## AIM OF THE TASK
List every kind of water that the article on the Gongfu tea ceremony below mentions.

July 21, 2024


Red Hot Food

Gongfu Tea Ceremony

Gongfu Tea Ceremony

A Brief Introduction

The ancient art of the Chinese tea ceremony is known to be a ceremony of the highest esteem that a host can offer a guest. While the Chinese tea ceremony is remarkably simpler compared to the Japanese version, (the Japanese version tends to be more rigid and pays a lot of attention on the structure of the environment whereas the Chinese tea ceremony pays more attention on attaining the perfect brew) there are fixed steps to be followed as well.

Though there are many versions of the Chinese tea ceremony, the one that is considered the most sophisticated among all is the Gongfu tea ceremony. It is thought to originate from either Guangdong or Fujian. This tea ceremony suits oolong teas best and is occasionally used for pu’er tea as well. There are six factors to take into consideration when performing a tea ceremony:

1. Attitude

The host should be cheerful yet calm to create a relaxing ambiance.

2. Tea Selection

Besides having a great taste, shape and fragrance, it should have an elegant background (i.e. name and story) as well.

3. Water selection

Hard and distilled water should never be used to boil tea. Distilled water gives the tea a “flat” taste while hard water makes it taste bad. Optimally, clean and clear spring water should be used.

4. Tea ware selection

True, lacquered tea ware looks beautiful but the pots that brings out the best in fermented teas are the Yixing teapots, which do not glaze, remaining porous even after being fired in the kiln. One pot should be used to brew only one type of tea, as the pot absorbs some tea and the flavour of the tea will be enhanced as time goes by.

## DATA
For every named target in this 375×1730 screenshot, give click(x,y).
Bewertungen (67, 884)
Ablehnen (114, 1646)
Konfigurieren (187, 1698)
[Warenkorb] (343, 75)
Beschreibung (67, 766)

## TASK ANSWER
Hard water, distilled water, and clean and clear spring water.